Cannot implement a Faster RCNN model

Hi, I am trying to detect objects in technical drawings using a faster R-CNN. As I am new to Pytorch, and do not fully know the API, I am having trouble training a deep neural network for my project. I am using a faster R-CNN for the test. Iniatializing without weights and instead training from scratchusing my own data that was labelled with Label Studio.

Below is the code I have tried and have been adapting based on the documentation. The num_classes are 5 classes in my objects plus the background. I am showcasing with random generated data. I am receiving errors that make me question my implementation. Specially “Expected 3D (unbatched) or 4D (batched) input to conv2d, but got input of size: [5, 6]”

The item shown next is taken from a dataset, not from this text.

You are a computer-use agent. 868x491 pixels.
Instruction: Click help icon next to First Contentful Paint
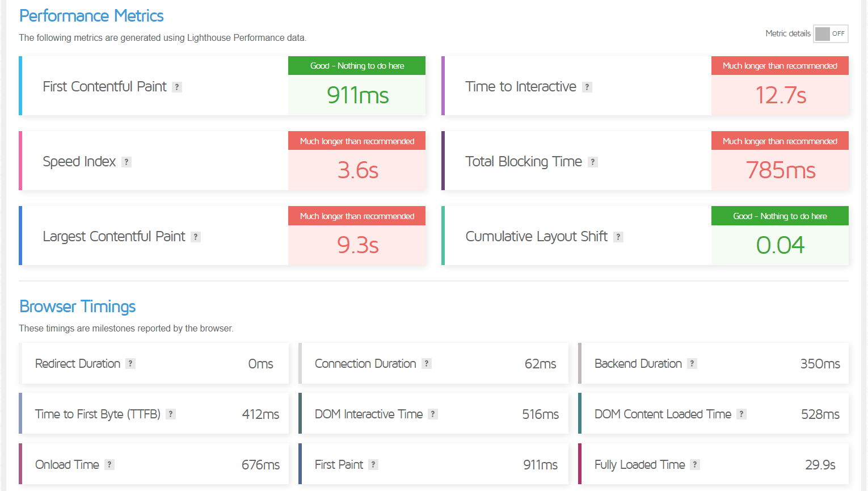tap(177, 87)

Thank you in advance for your help.

# Example with random data with 500 images and 5 categories

images = torch.rand(500, 1, 1000, 1000, dtype=torch.double)
boxes = torch.rand(5, 5, 4, dtype=torch.double) # 500 images each with 5 bounding boxes
boxes[:, :, 2:4] = boxes[:, :, 0:2] + boxes[:, :, 2:4] # Sets xmin, ymin, w, h dims
labels = torch.randint(low=1, high=5, size=(5, 5), dtype=torch.uint8)
images = list(image for image in images) # Creates list of tensors

targets = []
for n in range(len(images)):
    d = {}
    d["boxes"] = boxes[n]
    d["labels"] = labels[n]

# Create model

# Load a pre-trained ResNet model without specifying num_classes to use as backbone
resnet = torchvision.models.resnet50(pretrained=True)

# Modify the final classification layer for your specific number of classes
num_classes = 6  # 5 plus background
in_features = resnet.fc.in_features
resnet.fc = torch.nn.Linear(in_features, num_classes)
resnet.out_channels = 1280

# Define an anchor generator
rpn_anchor_generator = AnchorGenerator(
    sizes=((32, 64, 128, 256, 512),),
    aspect_ratios=((0.5, 1.0, 2.0),) * 5

# Create a Faster R-CNN model with the modified ResNet backbone
model = FasterRCNN(

# Train model
optimizer = torch.optim.SGD(model.parameters(), lr=1e-7, momentum=0)


# Store losses to plot loss in train and validation
loss_progress = []

start_time = time.time()

for epoch in range(NUM_EPOCHS):
    print(f"Beginning epoch: {epoch}")
    total_loss = 0.0

    loss_dict = model(images, targets)
    losses = sum(loss for loss in loss_dict.values())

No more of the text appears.